Exercise — Scan the entries that follow and work out how many lines contain "input". Give the number and nothing else.

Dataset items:
--- START ---

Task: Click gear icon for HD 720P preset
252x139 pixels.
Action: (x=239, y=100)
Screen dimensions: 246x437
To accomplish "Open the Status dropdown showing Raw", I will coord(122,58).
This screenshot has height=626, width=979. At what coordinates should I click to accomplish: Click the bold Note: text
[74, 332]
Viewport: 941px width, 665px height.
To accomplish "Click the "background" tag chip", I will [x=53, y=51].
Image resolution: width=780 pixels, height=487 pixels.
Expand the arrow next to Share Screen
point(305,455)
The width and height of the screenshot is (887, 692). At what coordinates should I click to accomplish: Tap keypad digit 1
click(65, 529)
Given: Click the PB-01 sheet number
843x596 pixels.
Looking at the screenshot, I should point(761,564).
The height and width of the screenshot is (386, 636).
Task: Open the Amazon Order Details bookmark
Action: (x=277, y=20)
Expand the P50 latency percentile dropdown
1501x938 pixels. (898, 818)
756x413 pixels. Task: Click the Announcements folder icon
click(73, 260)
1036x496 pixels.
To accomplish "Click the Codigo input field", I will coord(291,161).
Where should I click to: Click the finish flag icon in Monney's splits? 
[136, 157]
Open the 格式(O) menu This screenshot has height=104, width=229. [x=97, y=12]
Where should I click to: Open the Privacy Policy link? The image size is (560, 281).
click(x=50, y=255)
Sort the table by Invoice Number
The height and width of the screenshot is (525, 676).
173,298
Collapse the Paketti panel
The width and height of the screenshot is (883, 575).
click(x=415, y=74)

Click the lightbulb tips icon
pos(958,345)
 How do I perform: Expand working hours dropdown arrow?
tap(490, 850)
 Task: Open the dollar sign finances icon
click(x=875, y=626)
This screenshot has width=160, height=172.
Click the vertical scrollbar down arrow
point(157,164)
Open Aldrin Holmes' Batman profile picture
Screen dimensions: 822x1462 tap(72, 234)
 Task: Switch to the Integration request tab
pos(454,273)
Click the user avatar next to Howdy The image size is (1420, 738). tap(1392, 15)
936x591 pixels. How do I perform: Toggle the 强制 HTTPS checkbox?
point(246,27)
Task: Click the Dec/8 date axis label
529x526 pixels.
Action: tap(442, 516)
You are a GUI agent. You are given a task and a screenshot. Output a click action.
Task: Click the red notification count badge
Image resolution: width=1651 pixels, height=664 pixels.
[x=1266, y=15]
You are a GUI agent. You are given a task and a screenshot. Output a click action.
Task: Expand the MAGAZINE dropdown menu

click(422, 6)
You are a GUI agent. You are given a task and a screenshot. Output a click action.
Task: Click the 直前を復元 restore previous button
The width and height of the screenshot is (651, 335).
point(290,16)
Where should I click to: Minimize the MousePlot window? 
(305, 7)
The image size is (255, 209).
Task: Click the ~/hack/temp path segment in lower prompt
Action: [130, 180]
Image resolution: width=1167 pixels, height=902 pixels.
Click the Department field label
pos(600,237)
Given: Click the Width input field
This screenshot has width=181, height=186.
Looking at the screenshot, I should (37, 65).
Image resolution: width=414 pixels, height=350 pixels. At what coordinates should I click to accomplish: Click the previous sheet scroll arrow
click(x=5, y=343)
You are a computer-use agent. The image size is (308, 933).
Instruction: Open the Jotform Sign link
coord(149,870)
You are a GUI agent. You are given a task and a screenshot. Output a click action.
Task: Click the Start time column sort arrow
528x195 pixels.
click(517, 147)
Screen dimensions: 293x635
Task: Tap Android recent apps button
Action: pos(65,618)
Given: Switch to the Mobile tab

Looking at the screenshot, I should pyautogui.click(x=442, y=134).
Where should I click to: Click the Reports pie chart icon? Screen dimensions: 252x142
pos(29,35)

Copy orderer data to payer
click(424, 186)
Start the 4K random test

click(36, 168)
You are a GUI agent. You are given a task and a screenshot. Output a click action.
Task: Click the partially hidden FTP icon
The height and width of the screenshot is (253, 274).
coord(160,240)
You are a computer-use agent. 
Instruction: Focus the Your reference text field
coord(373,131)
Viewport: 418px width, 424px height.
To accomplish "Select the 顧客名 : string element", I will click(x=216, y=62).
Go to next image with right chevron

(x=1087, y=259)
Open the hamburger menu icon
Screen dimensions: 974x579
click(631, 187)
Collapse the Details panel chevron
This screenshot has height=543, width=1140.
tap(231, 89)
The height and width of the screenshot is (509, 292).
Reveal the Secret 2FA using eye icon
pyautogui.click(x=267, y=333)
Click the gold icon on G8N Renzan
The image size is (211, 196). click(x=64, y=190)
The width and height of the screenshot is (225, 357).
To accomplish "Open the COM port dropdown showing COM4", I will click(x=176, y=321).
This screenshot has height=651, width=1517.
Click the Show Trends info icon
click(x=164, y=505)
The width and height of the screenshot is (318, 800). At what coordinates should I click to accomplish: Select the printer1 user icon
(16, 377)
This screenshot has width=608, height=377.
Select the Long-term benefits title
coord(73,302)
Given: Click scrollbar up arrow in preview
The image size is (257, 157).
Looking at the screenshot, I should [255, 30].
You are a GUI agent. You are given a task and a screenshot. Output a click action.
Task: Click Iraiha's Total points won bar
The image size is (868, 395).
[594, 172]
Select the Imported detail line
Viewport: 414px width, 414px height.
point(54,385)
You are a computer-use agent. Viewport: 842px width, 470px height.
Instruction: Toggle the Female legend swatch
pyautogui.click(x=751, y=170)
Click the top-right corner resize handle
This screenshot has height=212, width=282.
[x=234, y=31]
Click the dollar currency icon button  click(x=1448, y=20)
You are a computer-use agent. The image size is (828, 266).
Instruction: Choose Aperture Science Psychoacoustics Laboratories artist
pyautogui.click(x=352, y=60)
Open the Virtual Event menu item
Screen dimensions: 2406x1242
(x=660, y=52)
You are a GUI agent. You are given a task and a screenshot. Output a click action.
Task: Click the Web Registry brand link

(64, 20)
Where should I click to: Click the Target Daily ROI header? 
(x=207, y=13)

--- END ---

Task response — 2